Тетива обороны звенела, натянутая так туго, что невольно душила тревога, а вдруг лопнет? Но жила неиссякаемая надежда: с этой тетивы будет спущена стрела наступления.

5

Поскольку зашел разговор о подвиге панфиловцев, я хочу прервать рассказ о нашем смятении в пустынной редакции и вспомнить дни рождения поэмы Николая Тихонова «Слово о 28 гвардейцах», — правда, для этого нужно забежать чуть-чуть вперед. В марте 1942 года он прилетел из Ленинграда в Москву, в командировку.

Был он моложав, с юношеской талией, удержанной блокадой Ленинграда, со смугло-красным лицом, прихваченным стужей, с тысячей вопросов о Москве и о Павленко. Старые друзья, они познакомились еще в 1924 году в Тифлисе, где Петр Андреевич работал в газете «Заря Востока».

Однажды, в ответ на послание Тихонова, Павленко словно поклялся: «То, что написал ты о нашей дружбе, всегда было ясно мне, но написанное приобрело новый, более мощный смысл, и я могу действительно сказать, что это на всю жизнь, через все, до конца».

Так оно и было.

Они делили пополам хлеб и фантазию. Вместе ездили по стране, открыли для русской литературы Туркмению. Пешком исходили Дагестан. Были своими в Грузии. Везде находили друзей, отовсюду привозили свои будущие книги.
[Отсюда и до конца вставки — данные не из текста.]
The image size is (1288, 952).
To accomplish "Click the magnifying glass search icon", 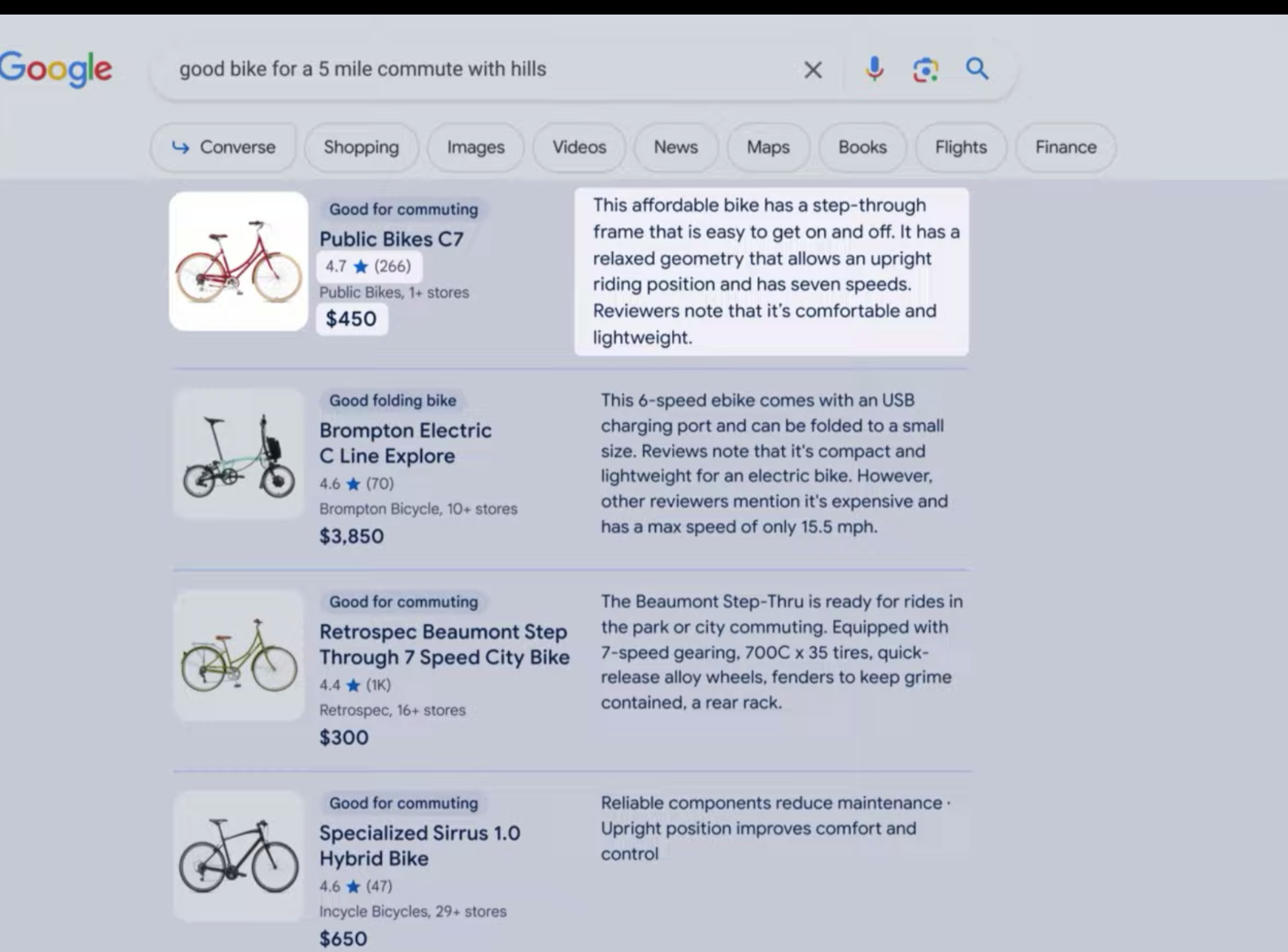I will coord(977,69).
Ни один, ни другой не мог долго усидеть на месте, и оба неизменно производили впечатление людей, только что вернувшихся из путешествия.
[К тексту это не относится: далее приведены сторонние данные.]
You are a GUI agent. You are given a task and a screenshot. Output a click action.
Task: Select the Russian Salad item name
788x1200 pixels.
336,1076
Они были в числе тех, кто прокладывал первые литературные маршруты на советской земле. С них начались творческие командировки писателей по стране.
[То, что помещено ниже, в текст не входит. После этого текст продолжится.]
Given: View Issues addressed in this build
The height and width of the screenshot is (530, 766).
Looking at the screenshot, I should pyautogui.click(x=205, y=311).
Павленко был моложе и часто именовал Тихонова «командором», «стариком», «охотником за расстояниями», «коммендаторе». Их взаимное уважение было прочным и спокойным.

Раз как-то я позвонил Тихонову и спросил у того, кто снял трубку:

— Начальник гарнизона дома?

Павленко это обращение поправилось, и он сказал свое: «Берем!»

С тех пор так и пошло.

Встречаемся с Сергеем Орловым, и один из нас спрашивает: «Как там начальник гарнизона? Давно но видели?»

Звонит полковник Иван Гаглов — он был ленинградским корреспондентом «Красной звезды» во время блокады: «Слушай, начальник гарнизона приказал собраться в три ноль-ноль в Переделкино».

Набираю номер, прошу к телефону Николая Семеновича. Верная домоправительница Шура полностью в курсе всех кличек, условных обозначений, прозвищ, отвечает: «Начальник гарнизона в Комитете мира, будет вечером».

Он и в самом деле был начальником военно-литературного гарнизона в своем родном Ленинграде. Кто однажды прочел его очерки — месяц за месяцем они составили календарь блокады, — тот запомнил их навсегда. Как забыть рассказ о доме с проломанной крышей, где на полу одной из комнат под слоем прозрачного льда лежала раскрытая книга — можно было прочесть обе страницы...

В первую мировую он служил в гусарах — род войск, прославленный еще Денисом Давыдовым, — и с тех пор хлебнул войны досыта. С армией была связана вся жизнь и у Тихонова и у Павленко.

Весной 1949 года Петр Андреевич был в Соединенных Штатах на Конгрессе мира. Он стоял на трибуне, и ему задали вопрос:

— Существуют ли в советском законодательстве и в воинской повинности льготы по религиозным убеждениям?

Павленко ответил:

— Ничего не могу сказать по этому поводу. Не знаю. За всю мою жизнь — а мне пятьдесят лет и я воюю за свою Родину с девятнадцати — мне не приходило в голову скрываться от военной службы.

Между тем с 1921 года у Павленко начался легочный процесс, к несчастью ставший пожизненным. 14 июня 1951 года Павленко возвратился из Чехословакии. На следующий день мы с женами вчетвером обедали в «Арагви». Петр увлеченно и увлекательно рассказывал о поездке. А через сутки его не стало. Мне сообщили тотчас же, но я не мог вырваться из редакции ни на минуту — дежурил по номеру. Я знал, кому позвонить: Тихонову, на улицу Серафимовича. Там после войны, в его квартире, полной книг, рукописей, географических карт и камней — обломков скал, покоренных хозяином, сиживали мы но одну ночь под теплым крылом гостеприимства Марии Константиновны.

Часто собирались и у Павленко, на улице Горького. Разговоры и споры длились допоздна. В них участвовали тогда молодой и веселый хирург Александр Александрович Вишневский, Ираклий Андроников.

Хозяйкой этих вечеров была Наташа Тренева. Загадочно-непроницаемая, она варила по одной ей известному рецепту кофе, и после двух-трех чашечек этого напитка обострялось сознание и весело играла душа.